古いスマートフォン端末や、一部ブラウザのプライベートブラウジング機能をご利用の際は、機能に制限が掛かることがございます。
「オリアス先生、あれって...」
「あ〜、まーた懐かれてるねぇ」
全ての授業を終え、たまたま一緒になったマルバスと職員室へと向かう途中その光景は2人の視界に飛び込んできた。
「ヌシ、また腕を上げたなぁ!」
「えぇ、このサクサク感もちょうど良いかと」
「やったー!やっとだ...!」
一見人目には付きにくいように見える中庭奥で、芝生に座りお茶会のようなものをしているのはサブノック、アスモデウス、名無しさんの3人。
普通ならば木々で隠れてしまう所だが、サブノックの規格外の体格のせいか見えにくいというよりはある意味目立っていた。
「...凄いなー。本当誰とでも仲良くなれちゃうんですね」
「そんなに驚くこと?」
「いやだって、あのカルエゴ卿ですら臆せずに接してるんだよ?あの2人だって一部の生徒からは怖がられてるのに...」
「...彼女の場合、悪魔 を疑うとか怖がるとかって感覚が薄いのかもねぇ」
「あ!恐怖への耐性があるとかですか?」
「いや、そうじゃなくてさ。実際俺にもマルバス先生にも怯える何て事しなかったでしょ?...あんな事されたのに」
オリアスの言葉で思い出すのは、名無しさんの意識が戻り保護対象へと変わった名無しさんへ2人で謝罪に行った時の事。
状況が分からないまま傷つけられ、見捨てられ。恐怖の対象となってもおかしくないはずの2人に、名無しさんは顔を見るなり頭を下げて謝罪したのだ。
その手は微かに震えていたにも関わらず気丈な態度で謝らないで下さいと笑いながら。
「...あれには驚きました」
「次に会った時何て、普通に話しかけてきてくれたしねぇ」
サブノック達と笑いながら何やら拳を突き上げて盛り上がる名無しさんの姿にマルバスとオリアスは笑みを浮かべる。そして2人はそのまま中庭を通り過ぎ職員室へと向かうのだった。

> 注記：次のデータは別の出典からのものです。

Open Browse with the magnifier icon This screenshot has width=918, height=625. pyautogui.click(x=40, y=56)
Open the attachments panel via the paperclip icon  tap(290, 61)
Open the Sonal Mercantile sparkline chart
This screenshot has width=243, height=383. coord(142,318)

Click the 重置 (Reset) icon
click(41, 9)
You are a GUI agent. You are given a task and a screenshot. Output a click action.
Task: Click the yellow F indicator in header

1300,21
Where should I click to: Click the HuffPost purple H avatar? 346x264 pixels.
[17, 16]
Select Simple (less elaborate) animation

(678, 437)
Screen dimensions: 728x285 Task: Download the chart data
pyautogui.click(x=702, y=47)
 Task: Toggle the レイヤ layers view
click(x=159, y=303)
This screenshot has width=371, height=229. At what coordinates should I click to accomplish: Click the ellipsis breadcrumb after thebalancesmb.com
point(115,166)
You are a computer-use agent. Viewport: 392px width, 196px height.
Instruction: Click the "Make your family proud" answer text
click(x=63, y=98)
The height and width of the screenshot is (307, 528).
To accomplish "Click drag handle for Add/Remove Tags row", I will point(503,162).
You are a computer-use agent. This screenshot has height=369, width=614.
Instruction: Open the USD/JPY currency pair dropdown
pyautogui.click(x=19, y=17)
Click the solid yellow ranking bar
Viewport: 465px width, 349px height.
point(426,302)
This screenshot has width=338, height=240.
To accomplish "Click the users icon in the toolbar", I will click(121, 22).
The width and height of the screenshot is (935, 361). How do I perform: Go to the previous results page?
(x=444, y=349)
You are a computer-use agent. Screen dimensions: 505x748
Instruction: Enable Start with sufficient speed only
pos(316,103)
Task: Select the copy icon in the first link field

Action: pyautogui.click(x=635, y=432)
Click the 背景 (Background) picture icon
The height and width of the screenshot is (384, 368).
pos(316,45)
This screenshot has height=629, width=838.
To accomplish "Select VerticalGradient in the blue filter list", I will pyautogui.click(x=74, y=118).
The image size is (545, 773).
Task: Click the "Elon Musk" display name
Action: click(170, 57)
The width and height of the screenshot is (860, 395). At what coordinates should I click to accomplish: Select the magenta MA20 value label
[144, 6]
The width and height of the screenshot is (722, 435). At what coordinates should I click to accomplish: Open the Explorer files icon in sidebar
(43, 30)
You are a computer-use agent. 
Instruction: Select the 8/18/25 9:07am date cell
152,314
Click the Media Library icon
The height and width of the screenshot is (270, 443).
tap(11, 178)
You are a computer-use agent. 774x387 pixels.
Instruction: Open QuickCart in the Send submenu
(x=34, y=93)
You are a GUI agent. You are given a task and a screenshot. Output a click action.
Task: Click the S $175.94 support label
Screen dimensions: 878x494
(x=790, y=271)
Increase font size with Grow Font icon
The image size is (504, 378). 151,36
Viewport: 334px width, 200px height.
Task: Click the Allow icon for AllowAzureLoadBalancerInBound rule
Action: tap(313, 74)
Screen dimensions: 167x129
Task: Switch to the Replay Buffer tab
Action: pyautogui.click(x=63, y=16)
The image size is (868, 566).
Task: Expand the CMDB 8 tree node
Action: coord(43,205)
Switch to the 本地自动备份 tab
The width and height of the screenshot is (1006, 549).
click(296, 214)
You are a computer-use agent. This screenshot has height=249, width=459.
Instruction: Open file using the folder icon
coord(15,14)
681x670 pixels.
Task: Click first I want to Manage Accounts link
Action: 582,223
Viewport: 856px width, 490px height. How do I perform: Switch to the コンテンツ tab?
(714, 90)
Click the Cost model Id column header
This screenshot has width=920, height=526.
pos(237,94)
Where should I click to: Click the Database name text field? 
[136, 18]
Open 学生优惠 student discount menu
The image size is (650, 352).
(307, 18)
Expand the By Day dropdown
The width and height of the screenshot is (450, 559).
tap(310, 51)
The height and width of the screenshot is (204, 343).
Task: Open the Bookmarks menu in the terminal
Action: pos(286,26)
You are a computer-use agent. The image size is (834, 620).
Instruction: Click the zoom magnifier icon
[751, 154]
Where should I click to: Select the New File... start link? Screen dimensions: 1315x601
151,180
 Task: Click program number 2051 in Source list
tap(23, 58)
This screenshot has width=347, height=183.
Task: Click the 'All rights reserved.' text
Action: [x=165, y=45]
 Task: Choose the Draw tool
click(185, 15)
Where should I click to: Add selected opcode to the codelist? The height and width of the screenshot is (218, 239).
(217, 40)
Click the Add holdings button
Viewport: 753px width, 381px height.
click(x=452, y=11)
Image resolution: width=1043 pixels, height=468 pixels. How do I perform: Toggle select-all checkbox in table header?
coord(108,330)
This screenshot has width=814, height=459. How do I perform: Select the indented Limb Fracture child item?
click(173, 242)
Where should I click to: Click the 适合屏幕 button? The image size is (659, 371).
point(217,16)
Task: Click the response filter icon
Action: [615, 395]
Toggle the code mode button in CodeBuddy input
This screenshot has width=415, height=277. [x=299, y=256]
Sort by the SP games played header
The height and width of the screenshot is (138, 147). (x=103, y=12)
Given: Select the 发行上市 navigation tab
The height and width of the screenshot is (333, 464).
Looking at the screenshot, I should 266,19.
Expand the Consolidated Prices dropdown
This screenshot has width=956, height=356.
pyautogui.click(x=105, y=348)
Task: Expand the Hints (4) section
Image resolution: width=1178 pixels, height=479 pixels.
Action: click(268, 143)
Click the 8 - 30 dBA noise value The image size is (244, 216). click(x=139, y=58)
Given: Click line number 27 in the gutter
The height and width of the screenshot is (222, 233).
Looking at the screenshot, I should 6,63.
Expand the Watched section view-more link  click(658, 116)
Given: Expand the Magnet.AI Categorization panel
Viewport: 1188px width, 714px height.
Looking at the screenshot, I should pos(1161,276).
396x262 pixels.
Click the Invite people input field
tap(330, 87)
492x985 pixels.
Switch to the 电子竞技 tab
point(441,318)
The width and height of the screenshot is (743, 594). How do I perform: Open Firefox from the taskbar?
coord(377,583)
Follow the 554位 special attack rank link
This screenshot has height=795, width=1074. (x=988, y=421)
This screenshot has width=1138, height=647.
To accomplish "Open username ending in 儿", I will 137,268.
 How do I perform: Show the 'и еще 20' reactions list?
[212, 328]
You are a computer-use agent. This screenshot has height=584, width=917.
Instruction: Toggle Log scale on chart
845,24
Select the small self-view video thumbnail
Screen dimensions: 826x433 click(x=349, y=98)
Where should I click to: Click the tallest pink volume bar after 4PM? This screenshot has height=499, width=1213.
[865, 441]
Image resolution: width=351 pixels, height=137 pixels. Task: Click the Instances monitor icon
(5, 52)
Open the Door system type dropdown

そしてまた別の日、今度はイクスにライム、モモノキとクララに囲まれた名無しさんを見かけるオリアス。2階にいる為会話は聞こえないが、名無しさんが赤面しながら後ずさっているのだけは分かりオリアスはおかしそうに笑う。
「なぁ〜に言われちゃってるのかねぇ〜。顔、真っ赤じゃん」
愛おしそうに、慌てふためく名無しさんの姿を見たオリアスは鼻歌を歌いながら廊下を過ぎ去る。
また別の日はリードとロビン、そのまた別の日はスージーとバラムのセットなど、珍しいぐらいに色んな悪魔との交流をオリアスは見かけていた。
元々色んな悪魔と顔広く交流があった名無しさんなのでオリアスは特に疑問には思わず暫く過ごしていたが、それとは別に少し面白くないなという独占欲はじわじわと刺激されていて。
今日こそは一緒にご飯でも食べに行こうと意思を固めて早々に準備室を片付けたオリアスの背中に、控えめなノックが鳴り響く。
ーコンコン
「はぁーい、空いてるよ〜」
書類を整理しながら振り向けば、入ってきたのは見覚えのある1人の生徒。
「入間くん?どうしたの、授業で分からない所でもあったのかい」
「いえ、その...オリアス先生っこれどうぞ!」
そう言って手渡されたのは、紫色の封筒。
何の用事だと再度訪ねようと口を開いた時には入間の姿は既になく。首を傾げたオリアスは静かに蝋を切って封筒を開いた。
【親愛なるオリアス・オズワール様
本日18時に、指定の場所へと参られたし】
それだけが記された手紙に全く心当たりがないものの、入間が持ってきたのだから変な事ではないのだろうとあたりをつけて笑みを浮かべる。
「本当飽きないねぇ〜、新しいゲームとかかなぁ」
先程(名前)に送った魔インは19:30。1時間半もあれば片付くかなと荷物を持って向かうのは、指定にあった王の教室 。久々腕が鳴るなと足取り軽く指定の場所へと向かった。
早速大きな扉へと到着すれば、教室に入る扉の前にはまたもや紫色の封筒に【3回ノックをしてから入られよ】の文字を見つけて、オリアスは指示通りに3回叩いた。
するとその瞬間部屋の照明が落ち、扉がゆっくりと開かれる。
「「「オリアス先生〜!ハウェーヤー!!」」」
「えっ..........?」
中には問題児クラスの一同と部屋の真ん中には名無しさんの姿。クララと入間に背中を押されるように名無しさんの元へと導かれれば、少し恥ずかしそうにはにかんだ名無しさんが居て。
「オリアス先生、かなり遅くなったけどハウェーヤー!」
名無しさんの声に反応するかのように、あちこちからお祝いの言葉が飛び交う状況に流石のオリアスも驚きを隠せずに固まっている。するとそんな様子を見兼ねたクララがオリアスの後ろから飛びついた。
「キラキラせーんせっ!ほいっお祝い帽子に取り替えっこ!ワクワク眼鏡に〜クマちゃんも貸したげるね!」
「おぉ、クララナイス!」
「おうよっ、名無しさんお姉さんの為なら頑張っちゃいますぜい!」
何が何だか分からないまま腕を引かれて辿り着いたのは沢山のご馳走やケーキにお菓子が並べられた豪勢なテーブル。
流れるように名無しさんに視線を送れば、それはもう嬉しそうに笑顔になった。
「突然ごめん。どうしてもお祝いしたくてさ」
話によれば、ここにある料理やケーキお菓子に至るまでもが全て名無しさんの手作りだと言うのだ。本当はサリバン邸でお祝いする予定が問題児クラスの一同にバレてしまい、それなら協力したいと今日まで頑張ってくれたのだという。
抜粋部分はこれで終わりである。